Peraturan royalti musik yang semakin diperketat telah memicu perdebatan sengit di kalangan pengusaha kuliner. Aturan yang mewajibkan pemilik restoran, kafe, dan sejenisnya membayar royalti untuk musik yang mereka putar, kini menghadapi resistensi dan adaptasi baru dari para pelaku usaha. Banyak pengusaha mulai mempertanyakan urgensi dan nilai musik sebagai daya tarik utama, terutama di era di mana preferensi konsumen semakin beragam dan personal.
Seorang yang juga memiliki pengalaman sebagai musisi, pengusaha kuliner, dan penikmat, mengamati fenomena ini dari berbagai sisi. Dari perspektif musisi, tuntutan akan imbalan yang adil atas karya adalah hal yang wajar. Namun, dari kacamata pengusaha, biaya operasional harus ditekan seminimal mungkin. Di tengah perimbangan ini, timbul pertanyaan: apakah musik benar-benar menjadi faktor penentu utama keberhasilan sebuah tempat makan?

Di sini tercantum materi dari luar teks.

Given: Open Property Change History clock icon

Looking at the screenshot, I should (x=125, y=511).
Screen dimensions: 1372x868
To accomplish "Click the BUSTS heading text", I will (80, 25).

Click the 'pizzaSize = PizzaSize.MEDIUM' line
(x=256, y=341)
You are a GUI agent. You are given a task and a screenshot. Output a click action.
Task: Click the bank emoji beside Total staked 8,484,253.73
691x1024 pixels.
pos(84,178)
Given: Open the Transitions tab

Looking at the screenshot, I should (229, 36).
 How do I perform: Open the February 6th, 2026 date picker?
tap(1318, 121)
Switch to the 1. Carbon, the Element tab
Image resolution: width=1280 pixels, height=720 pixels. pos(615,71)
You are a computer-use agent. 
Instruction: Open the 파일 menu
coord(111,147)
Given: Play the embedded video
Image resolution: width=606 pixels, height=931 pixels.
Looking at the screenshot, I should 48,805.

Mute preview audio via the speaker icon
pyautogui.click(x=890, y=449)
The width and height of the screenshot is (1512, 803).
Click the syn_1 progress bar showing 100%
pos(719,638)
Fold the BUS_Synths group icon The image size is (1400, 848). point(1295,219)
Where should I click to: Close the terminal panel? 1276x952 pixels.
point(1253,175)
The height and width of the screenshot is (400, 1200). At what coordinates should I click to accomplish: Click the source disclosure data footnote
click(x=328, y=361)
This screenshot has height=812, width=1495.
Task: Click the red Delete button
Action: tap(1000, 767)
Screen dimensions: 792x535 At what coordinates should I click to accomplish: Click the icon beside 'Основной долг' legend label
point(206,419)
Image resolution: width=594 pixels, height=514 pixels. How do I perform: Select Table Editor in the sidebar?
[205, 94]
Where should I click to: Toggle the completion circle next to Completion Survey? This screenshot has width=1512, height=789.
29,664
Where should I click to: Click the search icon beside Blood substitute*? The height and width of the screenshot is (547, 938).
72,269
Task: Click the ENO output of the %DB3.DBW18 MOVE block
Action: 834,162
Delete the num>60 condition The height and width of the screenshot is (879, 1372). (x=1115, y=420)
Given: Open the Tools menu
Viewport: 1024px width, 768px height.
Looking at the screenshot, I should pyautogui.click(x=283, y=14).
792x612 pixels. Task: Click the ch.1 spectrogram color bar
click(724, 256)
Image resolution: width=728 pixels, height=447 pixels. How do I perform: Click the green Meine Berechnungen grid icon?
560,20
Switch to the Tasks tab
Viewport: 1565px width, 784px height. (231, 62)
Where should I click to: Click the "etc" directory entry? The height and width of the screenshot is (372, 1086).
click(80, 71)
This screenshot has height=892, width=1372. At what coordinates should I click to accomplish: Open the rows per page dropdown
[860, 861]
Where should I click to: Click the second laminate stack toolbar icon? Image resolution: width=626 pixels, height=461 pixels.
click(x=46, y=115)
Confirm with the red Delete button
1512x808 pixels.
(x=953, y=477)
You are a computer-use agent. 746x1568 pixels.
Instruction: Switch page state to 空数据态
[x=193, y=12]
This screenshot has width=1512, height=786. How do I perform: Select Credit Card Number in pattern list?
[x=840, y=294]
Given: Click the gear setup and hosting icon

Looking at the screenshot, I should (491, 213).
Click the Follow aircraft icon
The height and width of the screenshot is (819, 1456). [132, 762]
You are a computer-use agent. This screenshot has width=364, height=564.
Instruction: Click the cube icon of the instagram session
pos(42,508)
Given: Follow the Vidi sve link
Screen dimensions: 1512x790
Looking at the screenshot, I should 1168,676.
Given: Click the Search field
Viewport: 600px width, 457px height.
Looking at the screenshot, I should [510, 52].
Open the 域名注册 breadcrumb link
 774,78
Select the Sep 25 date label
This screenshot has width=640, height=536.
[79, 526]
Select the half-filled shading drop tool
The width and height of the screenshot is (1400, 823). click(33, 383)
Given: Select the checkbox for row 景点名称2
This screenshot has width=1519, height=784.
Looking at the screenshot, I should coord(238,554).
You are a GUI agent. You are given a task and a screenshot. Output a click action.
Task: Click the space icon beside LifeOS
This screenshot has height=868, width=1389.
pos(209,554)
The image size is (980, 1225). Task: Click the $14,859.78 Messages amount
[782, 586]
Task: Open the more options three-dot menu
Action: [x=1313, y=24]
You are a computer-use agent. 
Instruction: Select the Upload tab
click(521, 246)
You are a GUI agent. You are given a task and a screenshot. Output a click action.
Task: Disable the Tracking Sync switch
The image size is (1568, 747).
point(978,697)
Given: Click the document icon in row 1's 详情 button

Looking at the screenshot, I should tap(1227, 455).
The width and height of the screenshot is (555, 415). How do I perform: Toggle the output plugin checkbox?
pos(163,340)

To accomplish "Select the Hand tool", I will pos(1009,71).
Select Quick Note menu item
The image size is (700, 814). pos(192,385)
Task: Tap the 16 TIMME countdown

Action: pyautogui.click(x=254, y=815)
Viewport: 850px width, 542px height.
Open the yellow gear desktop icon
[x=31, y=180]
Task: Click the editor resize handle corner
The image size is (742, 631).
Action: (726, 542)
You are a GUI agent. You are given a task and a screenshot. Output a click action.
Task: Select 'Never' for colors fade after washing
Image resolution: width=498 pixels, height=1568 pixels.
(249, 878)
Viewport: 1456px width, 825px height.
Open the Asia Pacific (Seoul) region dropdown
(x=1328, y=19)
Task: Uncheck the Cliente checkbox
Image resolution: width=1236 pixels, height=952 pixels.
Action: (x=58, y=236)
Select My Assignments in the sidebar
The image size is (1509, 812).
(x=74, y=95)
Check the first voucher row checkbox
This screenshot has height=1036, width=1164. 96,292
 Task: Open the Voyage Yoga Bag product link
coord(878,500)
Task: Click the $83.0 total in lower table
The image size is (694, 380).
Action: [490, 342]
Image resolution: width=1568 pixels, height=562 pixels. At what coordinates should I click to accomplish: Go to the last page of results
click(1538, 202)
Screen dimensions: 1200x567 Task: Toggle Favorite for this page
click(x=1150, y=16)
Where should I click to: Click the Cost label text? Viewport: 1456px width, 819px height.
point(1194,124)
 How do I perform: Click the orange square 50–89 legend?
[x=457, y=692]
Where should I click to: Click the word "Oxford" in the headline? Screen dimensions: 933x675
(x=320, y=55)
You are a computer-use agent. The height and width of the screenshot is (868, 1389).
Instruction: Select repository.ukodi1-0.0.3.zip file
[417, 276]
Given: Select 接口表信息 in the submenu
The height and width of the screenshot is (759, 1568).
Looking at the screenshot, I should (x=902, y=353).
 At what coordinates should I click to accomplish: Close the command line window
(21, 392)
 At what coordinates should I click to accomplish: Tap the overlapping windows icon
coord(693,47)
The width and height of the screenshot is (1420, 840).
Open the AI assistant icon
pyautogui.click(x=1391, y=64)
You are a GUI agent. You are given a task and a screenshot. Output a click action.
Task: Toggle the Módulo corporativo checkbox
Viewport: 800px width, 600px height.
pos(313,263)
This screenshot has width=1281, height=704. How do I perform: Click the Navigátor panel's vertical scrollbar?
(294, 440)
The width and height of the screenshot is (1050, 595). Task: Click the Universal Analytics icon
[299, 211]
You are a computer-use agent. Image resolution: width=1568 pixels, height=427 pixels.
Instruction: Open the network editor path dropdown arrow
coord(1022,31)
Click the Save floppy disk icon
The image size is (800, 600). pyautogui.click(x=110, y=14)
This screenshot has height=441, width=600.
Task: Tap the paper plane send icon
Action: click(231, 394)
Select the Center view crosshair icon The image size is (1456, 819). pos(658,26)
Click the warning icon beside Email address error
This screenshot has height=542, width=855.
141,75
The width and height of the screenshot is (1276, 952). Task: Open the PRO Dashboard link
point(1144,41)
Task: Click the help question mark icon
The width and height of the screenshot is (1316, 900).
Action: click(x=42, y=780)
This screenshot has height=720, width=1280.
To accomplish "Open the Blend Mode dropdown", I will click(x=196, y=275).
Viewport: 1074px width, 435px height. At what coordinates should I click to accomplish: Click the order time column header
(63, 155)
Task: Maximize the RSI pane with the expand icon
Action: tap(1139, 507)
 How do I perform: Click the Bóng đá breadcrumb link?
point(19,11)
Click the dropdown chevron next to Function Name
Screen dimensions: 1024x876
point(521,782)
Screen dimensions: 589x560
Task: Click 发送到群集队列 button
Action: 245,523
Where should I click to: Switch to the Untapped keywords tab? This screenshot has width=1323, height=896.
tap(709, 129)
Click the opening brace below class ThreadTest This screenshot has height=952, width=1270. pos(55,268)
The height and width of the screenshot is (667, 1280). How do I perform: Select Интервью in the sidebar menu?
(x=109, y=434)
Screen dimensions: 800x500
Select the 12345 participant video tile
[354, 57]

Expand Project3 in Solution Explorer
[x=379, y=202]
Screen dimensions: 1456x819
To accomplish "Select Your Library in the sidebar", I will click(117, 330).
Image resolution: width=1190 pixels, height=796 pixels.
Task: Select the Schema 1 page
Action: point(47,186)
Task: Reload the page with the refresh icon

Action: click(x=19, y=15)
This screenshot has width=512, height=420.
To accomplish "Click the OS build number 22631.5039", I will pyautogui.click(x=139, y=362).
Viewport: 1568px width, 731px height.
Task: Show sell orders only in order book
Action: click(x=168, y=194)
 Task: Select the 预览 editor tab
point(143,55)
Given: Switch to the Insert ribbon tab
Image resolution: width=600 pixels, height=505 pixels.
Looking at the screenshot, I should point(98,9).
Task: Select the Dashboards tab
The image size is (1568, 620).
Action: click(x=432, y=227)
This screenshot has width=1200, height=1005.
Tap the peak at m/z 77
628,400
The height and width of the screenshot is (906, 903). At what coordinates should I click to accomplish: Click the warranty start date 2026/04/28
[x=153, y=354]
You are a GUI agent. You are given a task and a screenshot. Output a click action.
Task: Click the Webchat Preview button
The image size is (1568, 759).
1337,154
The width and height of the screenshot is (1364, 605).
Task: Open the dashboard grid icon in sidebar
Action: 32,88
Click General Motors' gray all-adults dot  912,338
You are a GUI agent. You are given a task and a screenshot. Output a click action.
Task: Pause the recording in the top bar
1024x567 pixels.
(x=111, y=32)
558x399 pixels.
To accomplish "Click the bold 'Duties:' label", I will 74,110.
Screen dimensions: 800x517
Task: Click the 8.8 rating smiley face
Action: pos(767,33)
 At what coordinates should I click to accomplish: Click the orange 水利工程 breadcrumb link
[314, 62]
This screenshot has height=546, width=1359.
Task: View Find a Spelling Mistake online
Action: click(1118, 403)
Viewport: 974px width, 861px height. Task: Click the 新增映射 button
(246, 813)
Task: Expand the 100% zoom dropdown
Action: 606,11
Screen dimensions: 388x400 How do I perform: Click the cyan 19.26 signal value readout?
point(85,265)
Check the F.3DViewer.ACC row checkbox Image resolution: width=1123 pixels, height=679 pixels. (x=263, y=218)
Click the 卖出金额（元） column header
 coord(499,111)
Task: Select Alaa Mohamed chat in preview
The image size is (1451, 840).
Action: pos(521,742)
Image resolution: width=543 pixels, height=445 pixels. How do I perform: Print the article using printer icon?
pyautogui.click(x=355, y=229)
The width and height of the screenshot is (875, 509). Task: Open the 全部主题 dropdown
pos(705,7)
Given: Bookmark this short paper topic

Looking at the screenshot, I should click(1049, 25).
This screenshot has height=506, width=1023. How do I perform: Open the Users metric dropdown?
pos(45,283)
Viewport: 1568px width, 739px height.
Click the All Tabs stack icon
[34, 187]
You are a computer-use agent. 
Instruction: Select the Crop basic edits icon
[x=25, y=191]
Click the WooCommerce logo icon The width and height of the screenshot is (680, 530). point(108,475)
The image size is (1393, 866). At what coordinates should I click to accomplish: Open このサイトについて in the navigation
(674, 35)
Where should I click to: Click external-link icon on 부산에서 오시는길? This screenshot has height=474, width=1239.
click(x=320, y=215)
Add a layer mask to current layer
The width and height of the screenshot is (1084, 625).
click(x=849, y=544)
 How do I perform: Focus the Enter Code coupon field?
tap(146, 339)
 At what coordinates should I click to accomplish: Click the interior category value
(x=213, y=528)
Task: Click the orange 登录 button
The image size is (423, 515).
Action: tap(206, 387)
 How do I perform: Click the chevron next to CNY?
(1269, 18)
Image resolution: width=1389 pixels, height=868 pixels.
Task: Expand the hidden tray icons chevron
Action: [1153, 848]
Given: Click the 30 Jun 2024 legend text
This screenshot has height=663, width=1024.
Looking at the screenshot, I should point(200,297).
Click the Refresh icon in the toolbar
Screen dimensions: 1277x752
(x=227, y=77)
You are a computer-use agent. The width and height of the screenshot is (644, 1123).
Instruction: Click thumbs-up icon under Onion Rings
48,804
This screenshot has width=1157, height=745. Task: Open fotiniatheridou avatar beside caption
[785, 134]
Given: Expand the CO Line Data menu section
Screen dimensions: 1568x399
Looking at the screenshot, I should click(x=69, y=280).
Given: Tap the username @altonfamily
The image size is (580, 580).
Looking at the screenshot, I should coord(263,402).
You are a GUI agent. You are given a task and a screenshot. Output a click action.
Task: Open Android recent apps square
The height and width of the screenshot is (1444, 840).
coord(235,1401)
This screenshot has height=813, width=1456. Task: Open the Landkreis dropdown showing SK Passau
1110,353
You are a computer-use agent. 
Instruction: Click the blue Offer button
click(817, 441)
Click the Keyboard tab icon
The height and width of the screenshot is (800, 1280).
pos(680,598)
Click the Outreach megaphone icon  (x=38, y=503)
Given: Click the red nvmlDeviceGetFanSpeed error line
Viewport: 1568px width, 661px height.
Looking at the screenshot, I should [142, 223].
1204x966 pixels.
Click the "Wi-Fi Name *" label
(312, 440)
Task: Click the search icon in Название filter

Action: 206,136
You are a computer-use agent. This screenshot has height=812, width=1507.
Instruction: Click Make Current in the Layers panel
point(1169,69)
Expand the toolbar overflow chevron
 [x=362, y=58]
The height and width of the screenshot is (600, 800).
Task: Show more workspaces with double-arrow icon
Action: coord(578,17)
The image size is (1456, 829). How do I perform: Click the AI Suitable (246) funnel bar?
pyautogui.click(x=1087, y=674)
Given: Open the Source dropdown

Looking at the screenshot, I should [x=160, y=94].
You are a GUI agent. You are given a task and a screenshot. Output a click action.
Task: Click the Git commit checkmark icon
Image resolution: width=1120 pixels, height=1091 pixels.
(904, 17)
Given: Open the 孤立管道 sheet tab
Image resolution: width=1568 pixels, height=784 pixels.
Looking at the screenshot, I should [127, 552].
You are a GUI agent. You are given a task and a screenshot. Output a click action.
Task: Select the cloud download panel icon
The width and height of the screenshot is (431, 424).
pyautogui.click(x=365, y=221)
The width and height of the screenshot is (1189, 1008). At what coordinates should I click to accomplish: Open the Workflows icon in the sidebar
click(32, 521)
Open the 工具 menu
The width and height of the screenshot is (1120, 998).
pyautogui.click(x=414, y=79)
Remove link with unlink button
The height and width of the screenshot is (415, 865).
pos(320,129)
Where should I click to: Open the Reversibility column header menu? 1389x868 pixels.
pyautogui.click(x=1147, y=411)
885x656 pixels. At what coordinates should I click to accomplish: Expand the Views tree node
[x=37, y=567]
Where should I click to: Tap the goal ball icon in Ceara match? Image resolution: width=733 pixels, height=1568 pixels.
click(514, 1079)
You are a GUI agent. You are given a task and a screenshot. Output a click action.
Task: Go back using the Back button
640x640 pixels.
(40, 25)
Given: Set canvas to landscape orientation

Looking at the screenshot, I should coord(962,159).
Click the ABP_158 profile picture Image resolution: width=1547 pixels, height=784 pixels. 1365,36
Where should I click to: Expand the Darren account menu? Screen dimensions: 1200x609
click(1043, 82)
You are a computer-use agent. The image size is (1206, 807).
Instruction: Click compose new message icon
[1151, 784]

Bagi sebagian besar restoran, faktor-faktor seperti rasa masakan yang lezat, pelayanan yang ramah dan cepat, serta fasilitas parkir yang memadai jauh lebih krusial dalam menarik dan mempertahankan pelanggan. Musik sering kali dianggap sebagai variabel pelengkap, bukan penentu. “Sebagai konsumen, saya lebih mementingkan makanan enak dan pelayanan baik,” ujarnya. “Musik bahkan tidak masuk dalam daftar pertimbangan utama saya saat memilih restoran.”
Kondisi ini sedikit berbeda di industri kedai kopi (coffeeshop). Di sini, faktor rasa kopi, suasana yang nyaman dan cozy, serta fasilitas parkir yang luas masih menjadi prioritas. Musik memang berperan dalam membangun suasana, namun sering kali selera musik pemilik atau pengelola tidak selaras dengan preferensi pengunjung, yang berujung pada pengalaman kurang maksimal.
Dengan adanya pengetatan aturan royalti, industri kuliner diprediksi akan mengalami perubahan signifikan. Sebagian besar restoran dan kafe kemungkinan akan memilih untuk tidak memutar musik sama sekali. Pelanggan tetap bisa menikmati musik favorit mereka melalui headset pribadi. Skenario ini bahkan dinilai lebih nyaman bagi sebagian orang, karena memungkinkan fokus pada percakapan atau pekerjaan tanpa interupsi.
Sejumlah kecil tempat mungkin akan mengadopsi model niche market. Misalnya, sebuah kafe khusus bagi penggemar The Beatles yang rela membayar royalti karena musik menjadi identitas utama tempat tersebut. Selain itu, maraknya penggunaan musik bebas royalti dari platform seperti YouTube No Copyright Sound (NCS) diprediksi akan menjadi tren. Era disrupsi teknologi juga akan menawarkan solusi lain, seperti penggunaan musik yang dihasilkan oleh kecerdasan buatan (AI). Aplikasi seperti Suno memungkinkan manajemen restoran untuk menciptakan musik orisinal yang bisa disesuaikan dengan kebutuhan dan suasana tempat mereka, tanpa terbebani biaya royalti.
Beberapa tempat makan, khususnya yang mengusung konsep Islami, mungkin akan memilih untuk memutar alunan qiroah Al-Qur’an, yang dianggap memiliki nilai spiritual lebih kuat dan tidak terikat aturan royalti. Perkembangan ini menunjukkan bahwa industri kuliner berada di persimpangan jalan, di mana adaptasi dan inovasi menjadi kunci. Terlepas dari polemik royalti, masa depan industri ini tampaknya akan lebih mengutamakan personalisasi, efisiensi, dan kreativitas dalam menciptakan pengalaman unik bagi pelanggan, bukan lagi sekadar mengandalkan musik sebagai daya tarik semata.